Start of Data for this task

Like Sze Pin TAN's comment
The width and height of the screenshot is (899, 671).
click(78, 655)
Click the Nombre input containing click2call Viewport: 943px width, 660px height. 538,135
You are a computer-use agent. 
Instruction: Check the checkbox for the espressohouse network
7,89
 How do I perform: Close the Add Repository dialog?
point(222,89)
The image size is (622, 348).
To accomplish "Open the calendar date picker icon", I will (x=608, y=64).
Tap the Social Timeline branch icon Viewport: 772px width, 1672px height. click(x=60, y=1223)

End of Data for this task
Start of Data for this task

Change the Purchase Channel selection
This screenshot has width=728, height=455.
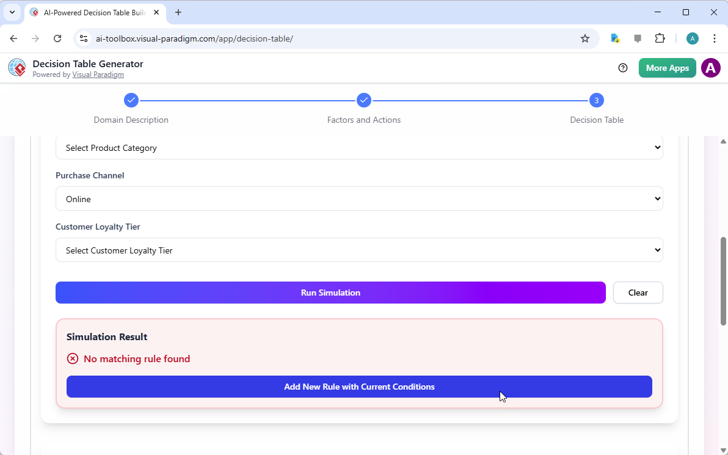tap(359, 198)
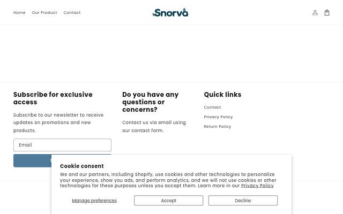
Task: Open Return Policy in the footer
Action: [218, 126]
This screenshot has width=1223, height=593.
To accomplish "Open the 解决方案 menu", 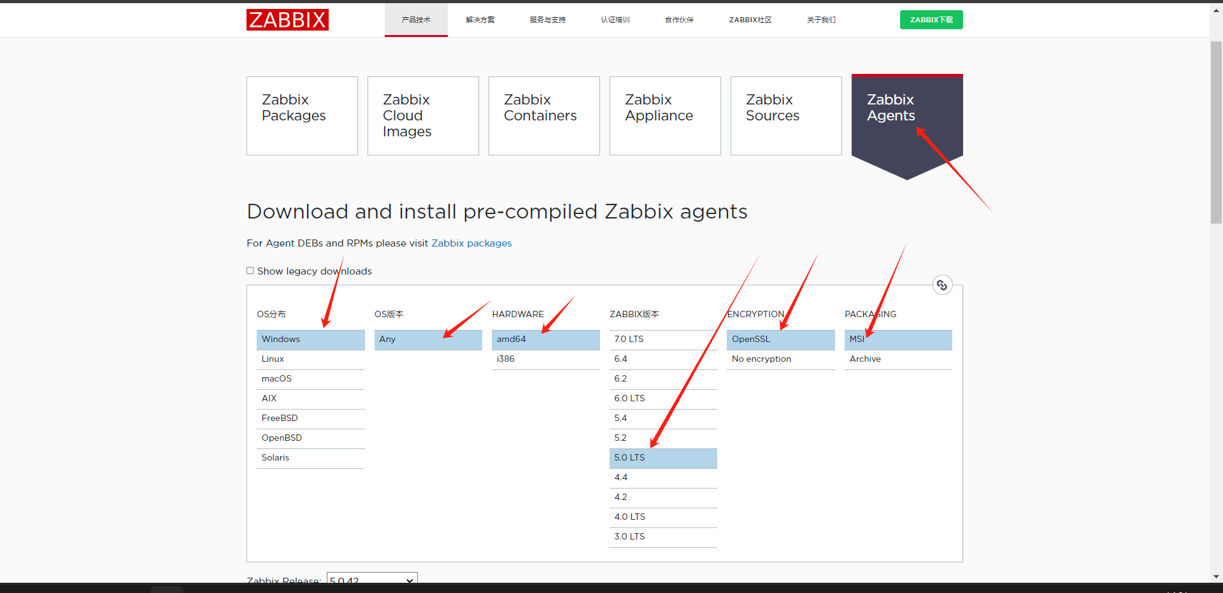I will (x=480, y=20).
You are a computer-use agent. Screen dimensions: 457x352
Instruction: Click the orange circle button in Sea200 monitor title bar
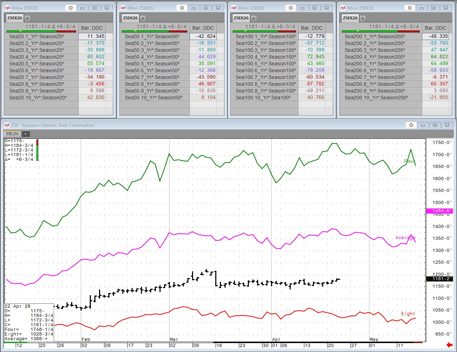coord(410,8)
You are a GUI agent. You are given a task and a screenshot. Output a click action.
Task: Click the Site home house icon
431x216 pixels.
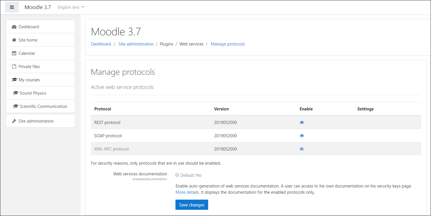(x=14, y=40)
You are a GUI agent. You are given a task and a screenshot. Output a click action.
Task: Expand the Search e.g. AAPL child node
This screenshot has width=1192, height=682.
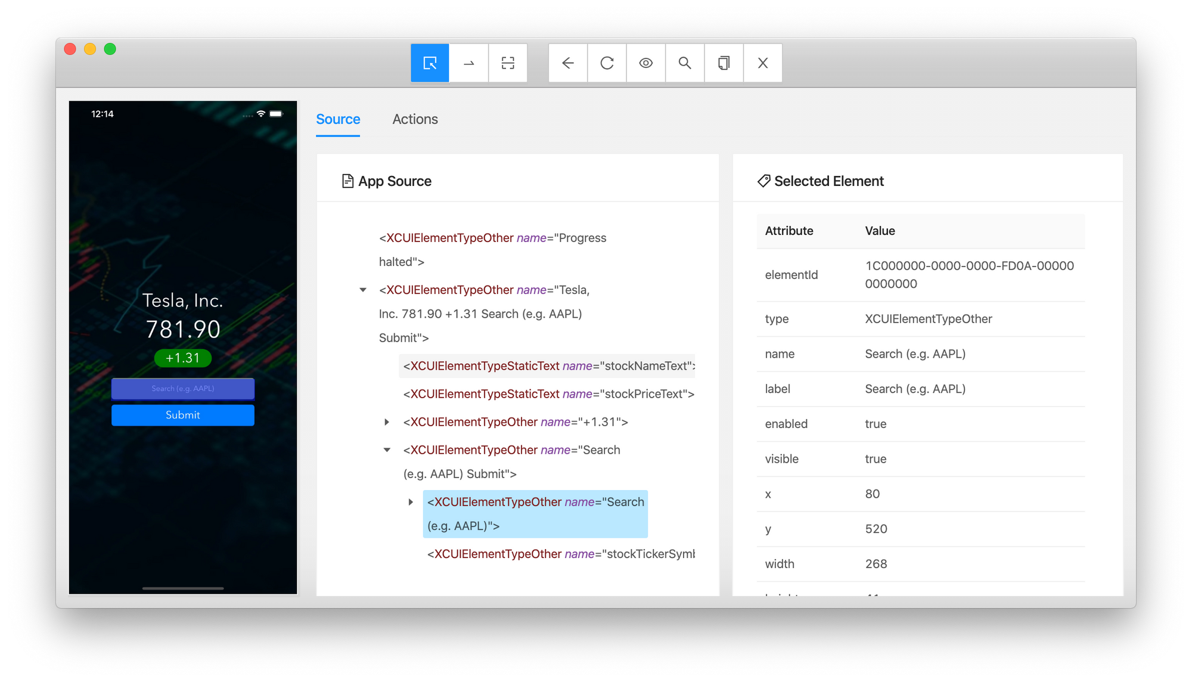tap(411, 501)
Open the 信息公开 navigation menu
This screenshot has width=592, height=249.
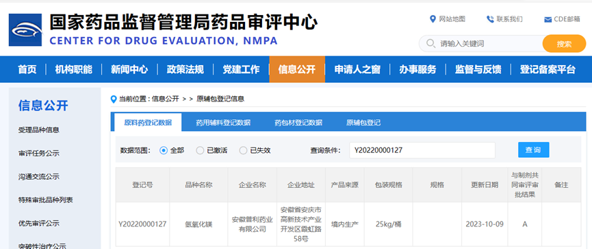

End of Data for this task

# [Problem requirements]
Using the data above, print exactly the lines from the line that contains "Like Sze Pin TAN's comment" through the line that contains "Tap the Social", with both included.

# [Your solution]
Like Sze Pin TAN's comment
The width and height of the screenshot is (899, 671).
click(78, 655)
Click the Nombre input containing click2call Viewport: 943px width, 660px height. 538,135
You are a computer-use agent. 
Instruction: Check the checkbox for the espressohouse network
7,89
 How do I perform: Close the Add Repository dialog?
point(222,89)
The image size is (622, 348).
To accomplish "Open the calendar date picker icon", I will (x=608, y=64).
Tap the Social Timeline branch icon Viewport: 772px width, 1672px height. click(x=60, y=1223)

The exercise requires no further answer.